WORK INSTRUCTION →
Set down without change every line from the line that contains "How do I perform: Select" through the end of the listing, and only those lines. No pictures.

::: DATA EXCERPTS :::

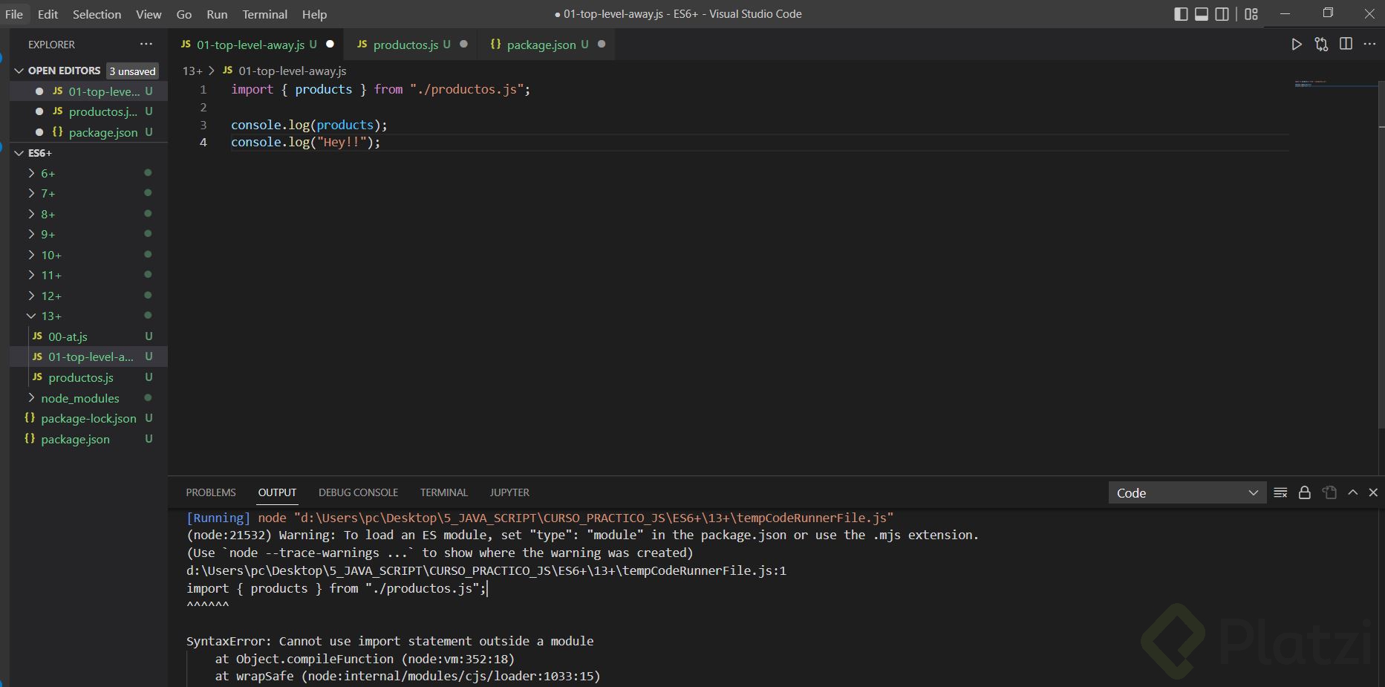
Task: Toggle primary side bar visibility
Action: point(1181,14)
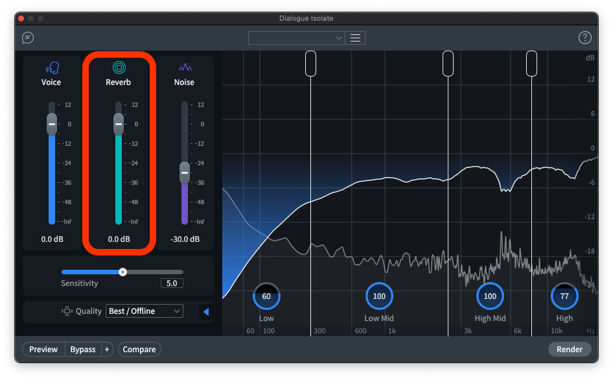Viewport: 613px width, 380px height.
Task: Open the help question mark icon
Action: click(584, 38)
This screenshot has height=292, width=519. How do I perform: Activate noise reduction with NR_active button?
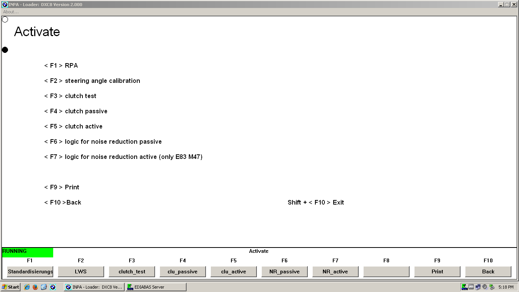click(335, 271)
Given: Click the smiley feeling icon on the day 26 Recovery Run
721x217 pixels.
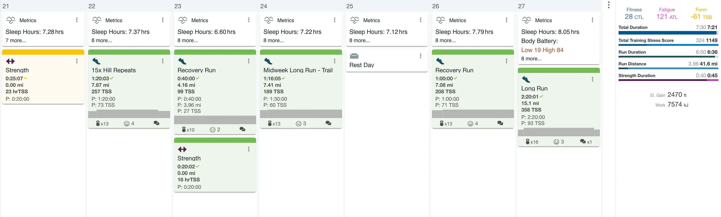Looking at the screenshot, I should click(470, 123).
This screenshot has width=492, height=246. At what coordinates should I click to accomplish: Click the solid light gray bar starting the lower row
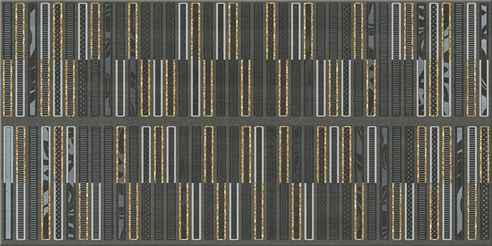click(x=7, y=154)
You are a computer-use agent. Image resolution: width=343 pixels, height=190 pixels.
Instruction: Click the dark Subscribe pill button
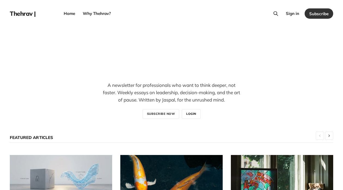(x=319, y=14)
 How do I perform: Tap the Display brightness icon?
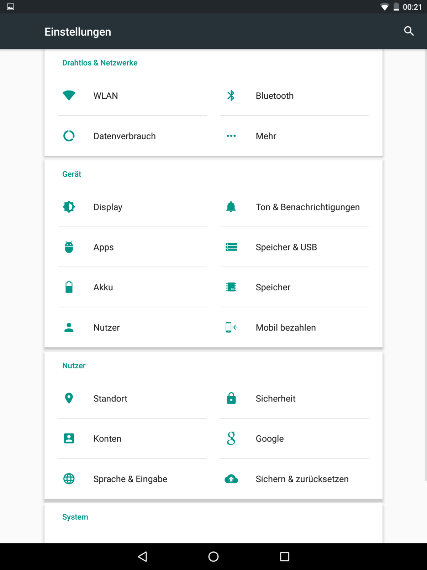69,207
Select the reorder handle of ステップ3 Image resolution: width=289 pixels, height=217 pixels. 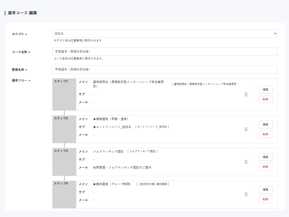tap(246, 162)
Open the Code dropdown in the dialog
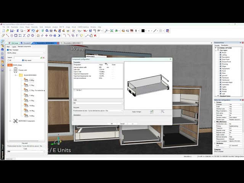This screenshot has height=183, width=244. [122, 103]
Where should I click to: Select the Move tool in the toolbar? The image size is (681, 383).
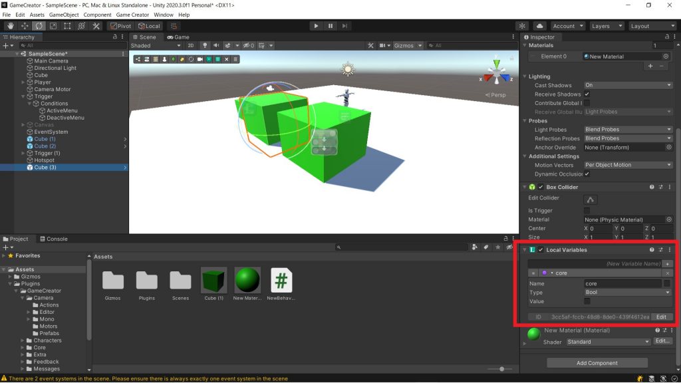[25, 25]
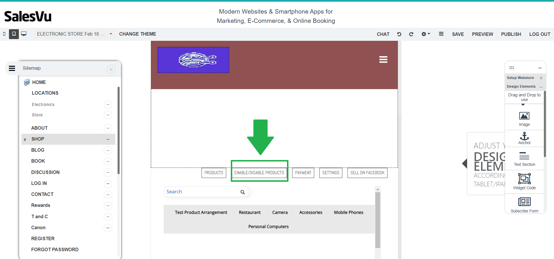Click the undo arrow icon
This screenshot has height=259, width=554.
tap(399, 34)
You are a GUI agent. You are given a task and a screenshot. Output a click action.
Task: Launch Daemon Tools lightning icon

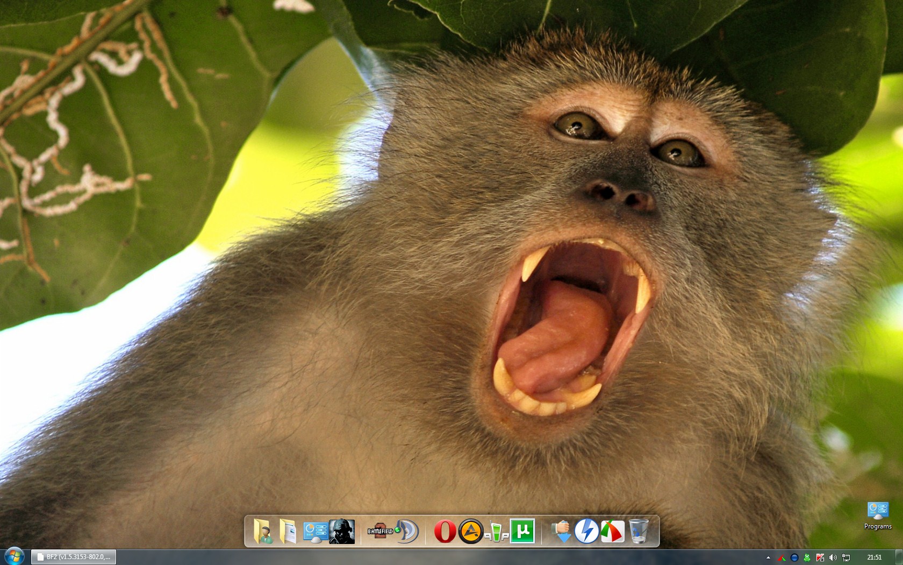(586, 532)
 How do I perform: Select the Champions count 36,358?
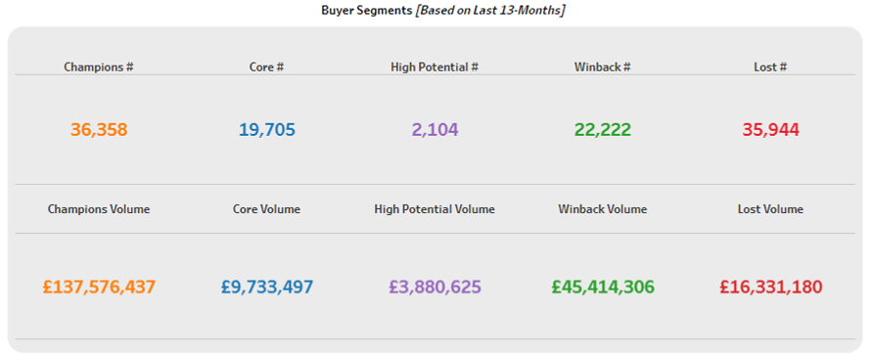click(x=99, y=130)
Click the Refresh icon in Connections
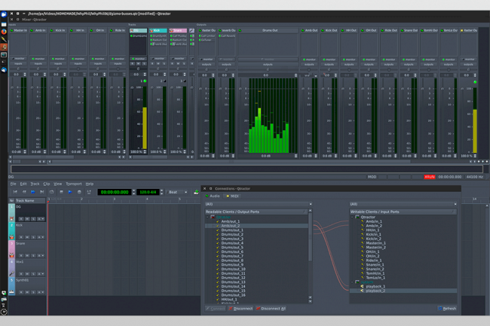Screen dimensions: 490x326 point(440,308)
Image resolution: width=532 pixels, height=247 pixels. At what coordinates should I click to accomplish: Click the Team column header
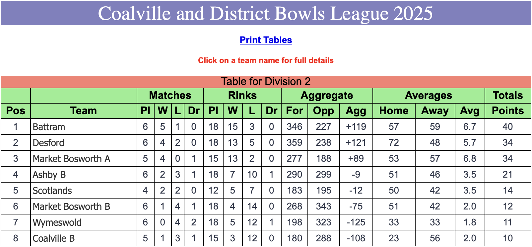84,111
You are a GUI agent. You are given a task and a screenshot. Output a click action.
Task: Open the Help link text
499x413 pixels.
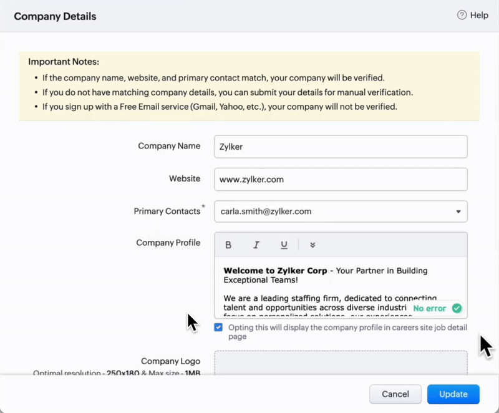pos(480,15)
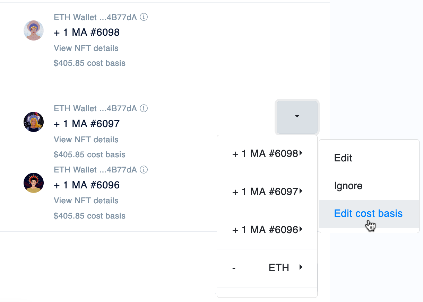This screenshot has width=423, height=302.
Task: View NFT details for MA #6097
Action: coord(86,140)
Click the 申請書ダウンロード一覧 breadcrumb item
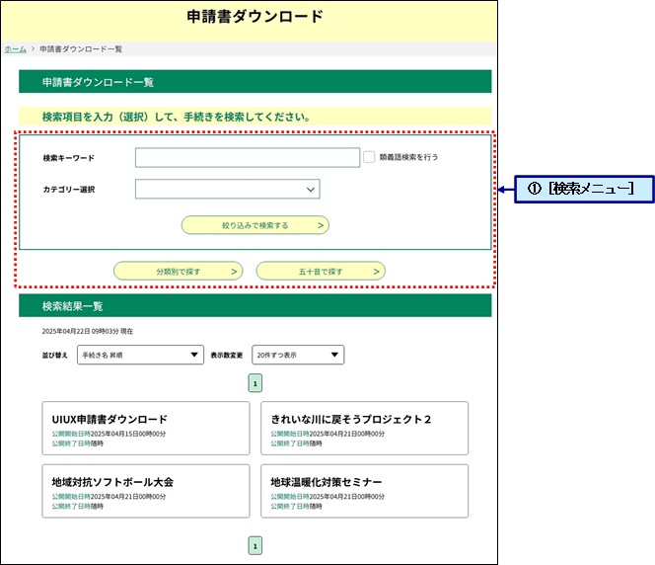Screen dimensions: 655x565 (x=81, y=48)
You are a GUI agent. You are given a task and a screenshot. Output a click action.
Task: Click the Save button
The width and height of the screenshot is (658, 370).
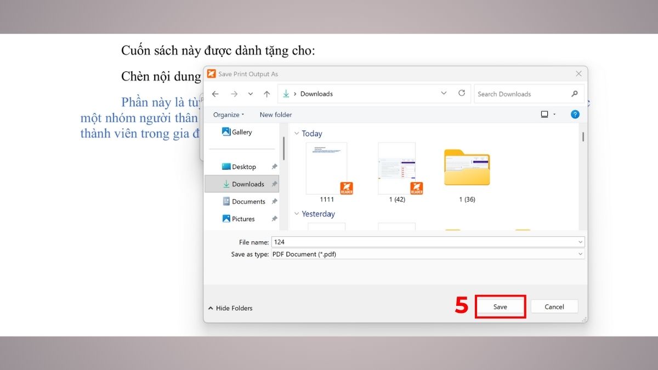(x=500, y=306)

:::

EXERCISE SOLUTION →
 How do I perform: Select the Champions count 36,358?
click(x=99, y=130)
Click the Refresh icon in Connections
Screen dimensions: 490x326 point(440,308)
Image resolution: width=532 pixels, height=247 pixels. At what coordinates should I click to accomplish: Click the Team column header
84,111
You are a GUI agent. You are given a task and a screenshot. Output a click action.
Task: Open the Help link text
499x413 pixels.
pos(480,15)
This screenshot has width=423, height=302.
Task: View NFT details for MA #6097
Action: coord(86,140)
Click the 申請書ダウンロード一覧 breadcrumb item
Screen dimensions: 655x565 (x=81, y=48)
You are a GUI agent. You are given a task and a screenshot. Output a click action.
Task: Click the Save button
The width and height of the screenshot is (658, 370).
(x=500, y=306)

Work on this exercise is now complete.